126 SCMClient example = new SCMClient();
127
128 //UDDIレジストリから接続先リストを取得
129 Vector accessPoints = example.doFind();
まず、doFind()メソッドでUDDIから接続先のURLベクタを得ます。
131 //検索キーとなる製品IDを指定
132 String Product_ID = "Product_ID"; // 本サンプルでは製品ID文字列はダミーです。

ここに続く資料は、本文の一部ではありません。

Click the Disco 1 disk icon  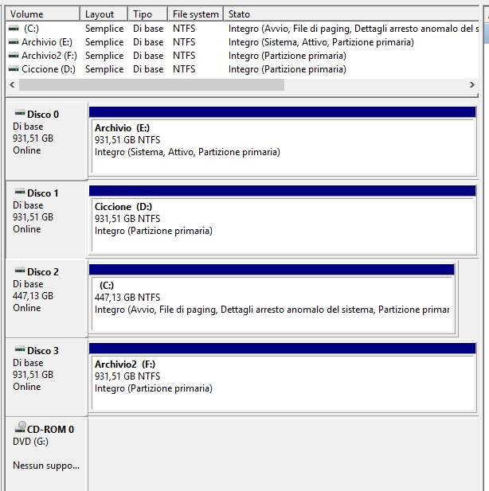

133 Vector stockValues = new Vector();
134
135 //GetStockサービスに接続
136 try {
137 stockValues = example.getStock(accessPoints, Product_ID);
138 } catch (Exception e) {
139 e.printStackTrace();
140 }
つぎに、この接続先情報を、(ダミーの)製品IDを指定して、在庫量を調査します。
142 //結果表示
143 System.out.println("==getStock RESULT==");
144 for (int i = 0; i < stockValues.size(); i += 3) {
145 Vector valueSet = (Vector) stockValues.elementAt(i);
146 System.out.print(i + 1);
147 //接続先を表示
148 System.out.println(". " + (String) valueSet.elementAt(0));
149 //製品IDを表示
150 System.out.print(" "+(String) valueSet.elementAt(1) + "'s stock value =");
151 //在庫数を表示
152 System.out.println((Integer) valueSet.elementAt(2));
153 }
最後に結果を表示します。
ベクタstockValuesには、
三つ一組で値が入っているのでこれを順に取り出して表示します。
実行結果
%java jp.co.nichiden_pc.scm.SCMClient
AccessPoint = http://localhost/scm/services/GetStock
==getStock RESULT==
1. http://localhost/scm/services/GetStock
Product_ID's stock value =6
%
|
以上で、チュートリアルは終了です。